The Cybersecurity and Infrastructure Security Agency (CISA) announced on Tuesday the presence of a security vulnerability in ThroughTek P2P (Peer-to-Peer) SDK that allows cleartext transmission of sensitive information, such as camera audio/video feeds. The vulnerability affects a software component, part of the supply chain for many OEMs (original equipment manufacturers) of consumer-grade security cameras and IoT devices.
The ThroughTek P2P vulnerability leads to the affected products not protecting data transferred between ThroughTek servers and local devices. The risk of using vulnerable cameras comes from providing unauthorized access to confidential audio/video camera feeds. For critical infrastructure operators, this could reveal sensitive business, production and employee information.
Nozomi disclosed the vulnerability in March, and ThroughTek promptly acknowledged the problem detected in several million connected devices. The company proceeded to notify its customers and committed to fixing the vulnerability by adding a layer of encryption based on DTLS ECDSA-PSK. ThroughTek’s webpage addressing the SDK vulnerability advises customers to enable security functionality or upgrade to a current version.
Nozomi had in January discovered vulnerabilities in the P2P feature of Reolink security cameras that could permit unauthorized access to sensitive information due to the presence of two security vulnerabilities.
In its advisory, the Taiwanese company lists the potential ramifications of the ThroughTek P2P vulnerability to include device spoofing, device certificate hijack, and private data or video leakage. ThroughTek identified the required skills for exploiting the vulnerability to include deep knowledge of network security, awareness of network sniffer tools and grasp of encryption algorithms.
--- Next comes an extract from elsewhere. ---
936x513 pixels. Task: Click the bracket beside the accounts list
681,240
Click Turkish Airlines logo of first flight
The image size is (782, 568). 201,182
ThroughTek advised its users of SDK 3.1.10 and above to enable Authkey and DTLS (Datagram Transport Layer Security), while if the SDK deployed is below 3.1.10, users have been recommended to upgrade the library to 220.127.116.11 or 18.104.22.168 and enable Authkey/DTLS.
P2P, in the context of security cameras, refers to functionality that allows a client to access audio/video streams transparently through the internet. The video data is available from the cameras or accessed using Network Video Recorders (NVRs). Instead of having a user explicitly configure a firewall to let a client reach the device with the video data, P2P establishes a connection through a set technique commonly defined by the umbrella term ‘hole punching.’ The technical details vary between vendors and third-party providers of the functionality.
However, the typical scenario involves an internet-reachable node which acts as a mediator between the client that wants to access the audio/video stream, and the device that serves the data.
Nozomi Networks Labs recently received a NVR and its team determined that it has P2P functionality. The company analyzed the network traffic generated by a Windows client connecting to the NVR through P2P, and noticed several packets connecting to iotcplatform.com, the domain name accessed by clients of ThroughTek’s P2P platform.
A peculiarity of P2P SDKs is that OEMs are not just licensing a P2P software library, they also receive infrastructure services (the offsite P2P server) for authenticating clients and servers and handling the audio/video stream.
“We then started investigating the client implementation, soon realizing that it comes embedded with different sets of P2P libraries. The software client is essentially a white-label product, and for this very reason it needs to provide full interoperability with several P2P vendors,” Nozomi wrote in its blog post on Tuesday. “After setting a few breakpoints in the right spots, we managed to identify interesting code where the network’s packet payload is deobfuscated. We later parsed the code to understand which type of commands it contained.”
“We use the word “deobfuscated” to signify that the protocol lacks a secure key exchange and relies instead on an obfuscation scheme based on a fixed key,” Nozomi highlighted. “The consequences of the vulnerabilities of both Reolink and ThroughTek are similar: since this traffic traverses the internet, an attacker that is able to access it can reconstruct the audio/video stream,” it added.
As ThroughTek’s P2P library has been integrated by multiple vendors into many different devices over the years, it is virtually impossible for a third party to track the affected products. The threat model under which this type of vulnerability is exploitable, is the limiting factor for its actual impact. Essentially, any hacker that can access the network traffic between the NVR and the end user, including the P2P third-party server provider in some scenarios, could access and view confidential audio/video streams.
While doing further research, Nozomi stumbled upon more recent versions of the library, with a different obfuscation scheme and a different set of parameters. “We could not perform a dynamic analysis of those libraries because finding a device running the newer version of the protocol proved to be a bigger challenge than finding the vulnerability,” it added.
Generally, when a buyer looks at the technical details of various security cameras, they are unable to identify the P2P provider or find a proper description of the protocol. Unfortunately, most buyers do not have the skills or inclination to do this. Therefore, the best way to prevent captured audio/video content from being viewed by strangers over the internet is to disable P2P functionality.
“We recommend that users only enable P2P in the rare situations where the vendor can provide a thorough technical explanation of why the algorithms used in their products are secure,” Nozomi said.
Further considerations include assessing the security and privacy policies of both the camera vendor and the jurisdiction in which the vendor is located, it added.